“She’s so different from me. I never would have dared to say that to anyone,” my friend said the other night at dinner. We were talking about our teenage daughters who are both 17 years old. My friend was explaining how well her daughter handles her boyfriend’s mother who, from what I hear, is quite involved in their relationship and can be a bit much for her daughter.
“She’s always respectful but she has a way of telling her to back off. She’s not afraid to leave their house if things get too much for her.”
When we were teens we didn’t dare speak up to adults
I thought about what my friend said as I crunched my nachos and sipped my margarita. The two of us went to high school together and she was right– we never would have dared to speak up to our boyfriends’ parents even if they were doing something we didn’t like. Honestly, we didn’t speak up to adults much at all. That’s not how a lot of Gen-Xers were raised. We were taught to listen, look up to our elders, and respect them with zero gray areas.
No one said, ”They have to earn your respect first.” There wasn’t a caveat stating if they were taking a stance on something we didn’t agree with, we were allowed to speak up and give our opinion. I saw a few kids do that growing up and they were labeled as troublemakers.
Teens are now more comfortable questioning adults
Things aren’t that way now and if you ask me, it’s a good thing. Kids now question adults. They challenge us. Whenever I make comments to my teens about cleaning themselves up a bit more before we go out (they love to wear pajamas and slippers in public) they ask me why it matters. I’ve learned to do this a bit less but old habits are hard to break.
My kids are right, though. Why does it matter? It matters because I often stress about what other people think about me and my kids. And my kids are right, what others think should has little impact on my life and it shouldn’t be an issue or something I focus on.
Strangers have come up to my kids to ask them why their hair is a certain color, why my son painted his nails, and why my daughter has a nose ring. “Why would you want to put a hole in your nose?” an older man asked her once.
“Because I like it,” she responded respectfully, staring back at him while eating her french fries.
As a teenager, whenever an adult commented to me about how I looked, how much I ate, or what I put on my body, I clammed up. Sure, the thoughts were on the tip of my tongue but I was brought up to keep my mouth shut.
I could hear my parents telling me I was being disrespectful which is very much how the stranger’s comments felt that day when my daughter told him she got her nose pierced because she wanted to. Wasn’t he the one being disrespectful? He went up to a young girl he didn’t know and was publicly shaming her for something she had done to her own body. And when my friend’s daughter leaves the table at her boyfriend’s family dinner, it’s because she knows what she needs to do to protect her mental health.
I was taught to stay silent no matter how I felt
Growing up, I was taught to sit in silence and not say anything if it was going to ruffle feathers. It’s the reason so many of us have gone to therapy. It takes a long time to unlearn certain habits, and this is a big one.
I’ve heard people say that kids these days have no respect, they are too outspoken or But, not staying in an uncomfortable situation, or speaking their opinion on something isn’t the same thing as disrespect. Our teenagers don’t think adults know everything, which is good because they don’t.
My teens teach me something every day
I’m much older than my kids and have lived more life than they have, but they teach me things every day. My daughter reminded me last week I need to take my advice when it comes to trying to control something over which I have no control.
Our kids feeling free to speak up and not merely going along with everything that comes their way is powerful. They feel confident and empowered enough to not only speak out when something is wrong, they know how to do it when something feels wrong to them even if it’s okay with everyone else.
This is something I had to learn to do later in life. I am going to be 47 this year and I feel like I’m just getting comfortable with the concept of not saying “yes” when I want to say “no” and listening to that inner voice when I’m not okay with the way someone talks to me. I’m much happier living this way and I’m thankful my kids are much further along in this journey than I was at their age.

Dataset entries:
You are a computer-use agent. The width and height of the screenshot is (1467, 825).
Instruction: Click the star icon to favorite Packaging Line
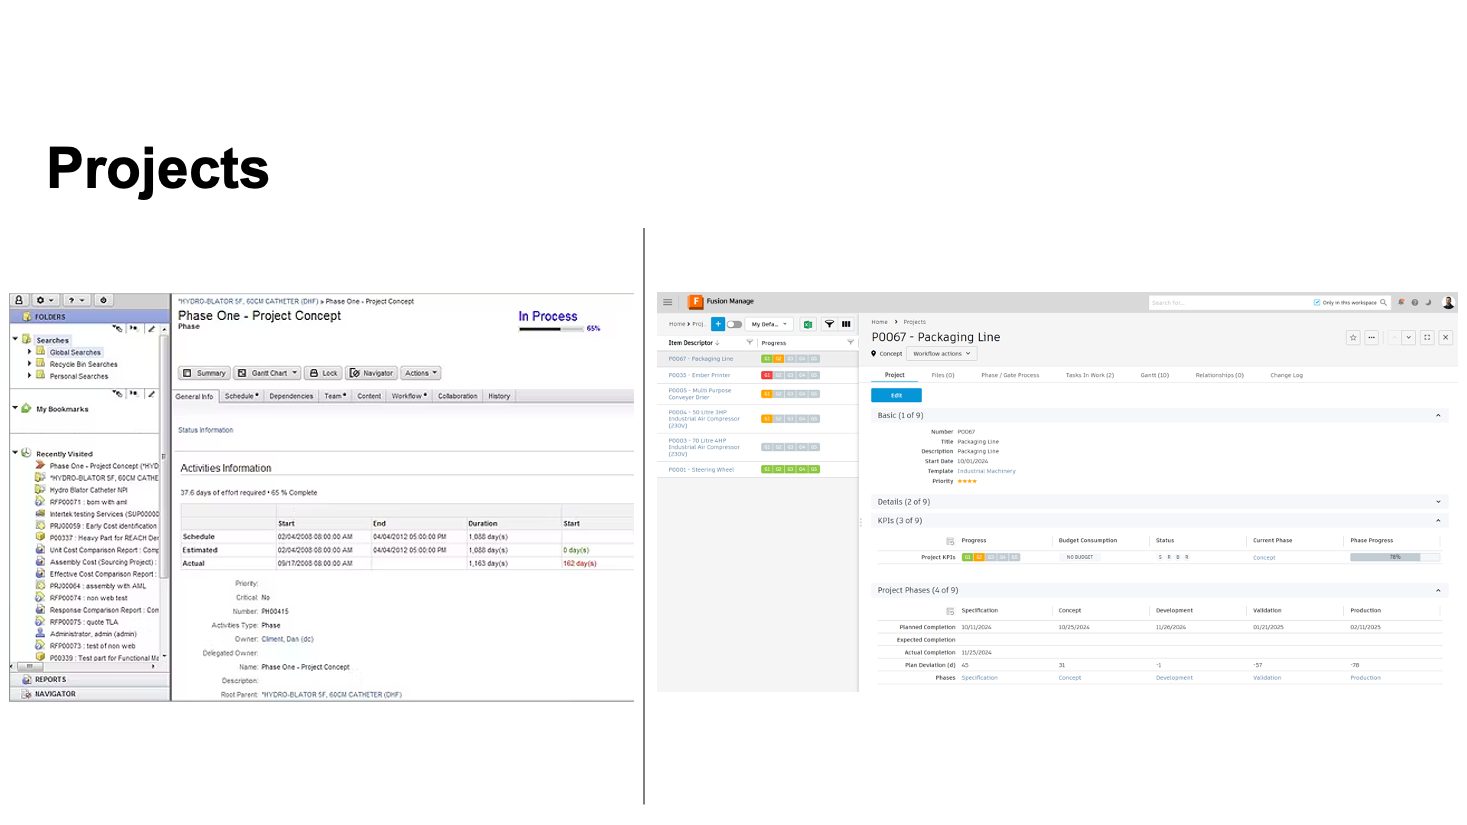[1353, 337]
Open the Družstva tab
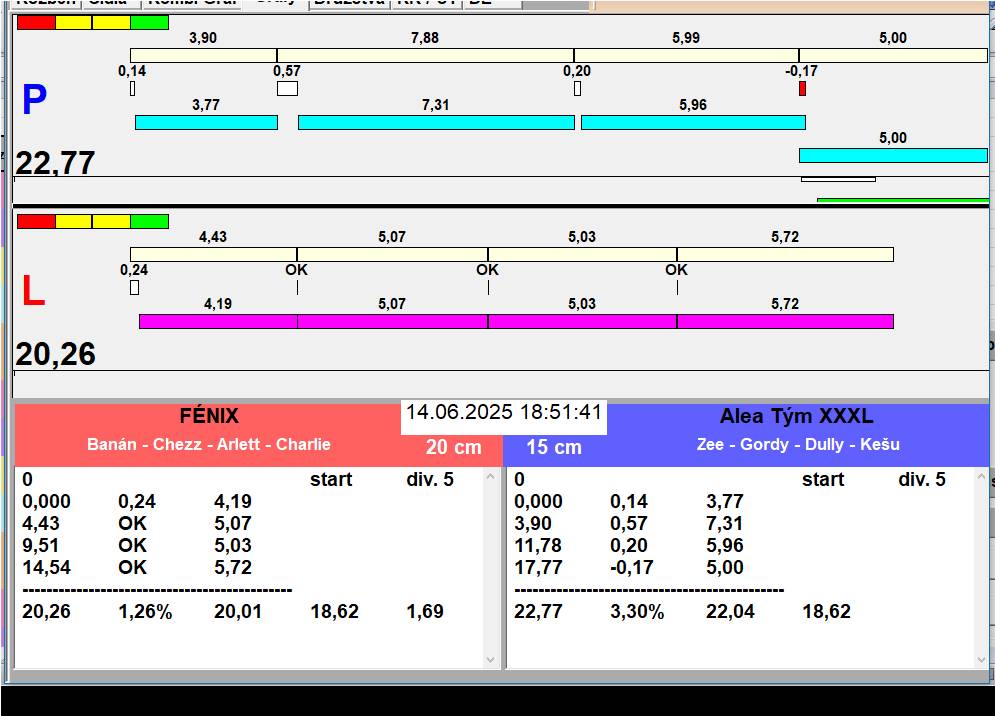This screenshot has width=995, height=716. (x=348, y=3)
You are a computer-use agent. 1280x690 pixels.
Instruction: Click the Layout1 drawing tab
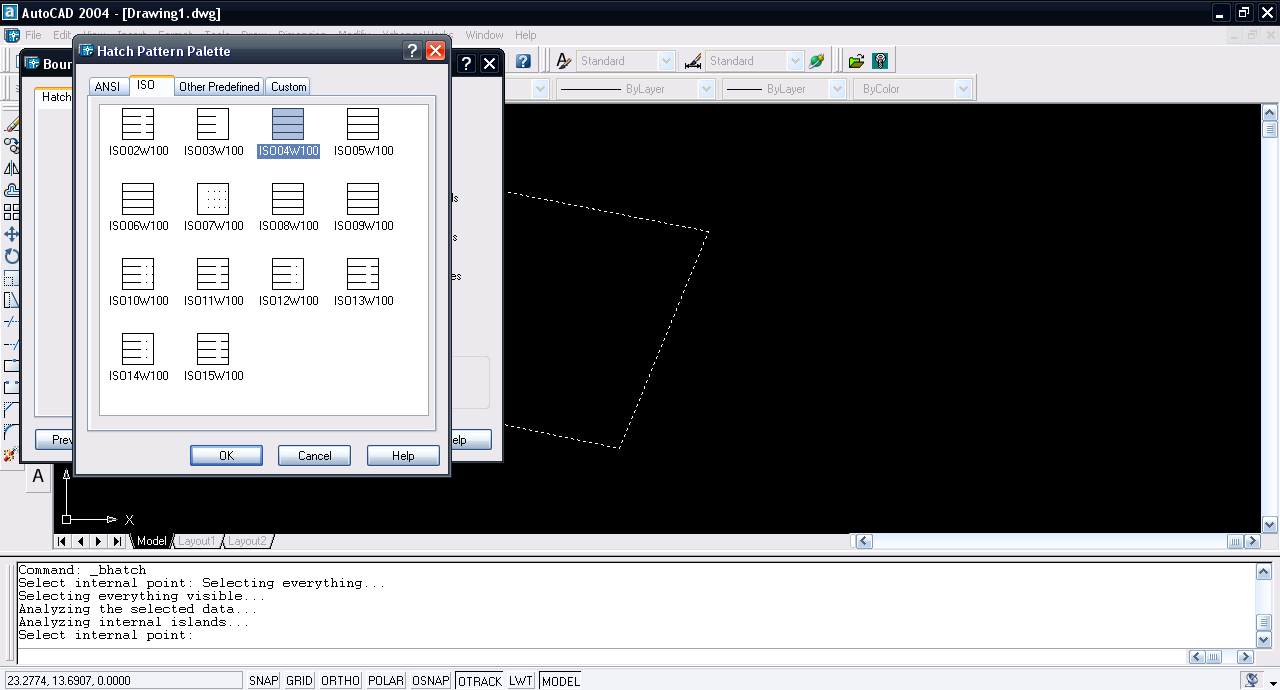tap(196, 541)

==

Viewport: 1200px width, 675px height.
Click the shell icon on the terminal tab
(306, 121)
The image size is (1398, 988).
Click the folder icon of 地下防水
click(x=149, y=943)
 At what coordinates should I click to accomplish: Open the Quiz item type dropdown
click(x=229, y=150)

— Task prompt —
From the essay about teens speaking up to adults, reproduce word for word the passage starting at "Strangers have come" and ending at "asked her once.".

— Task response —
Strangers have come up to my kids to ask them why their hair is a certain color, why my son painted his nails, and why my daughter has a nose ring. “Why would you want to put a hole in your nose?” an older man asked her once.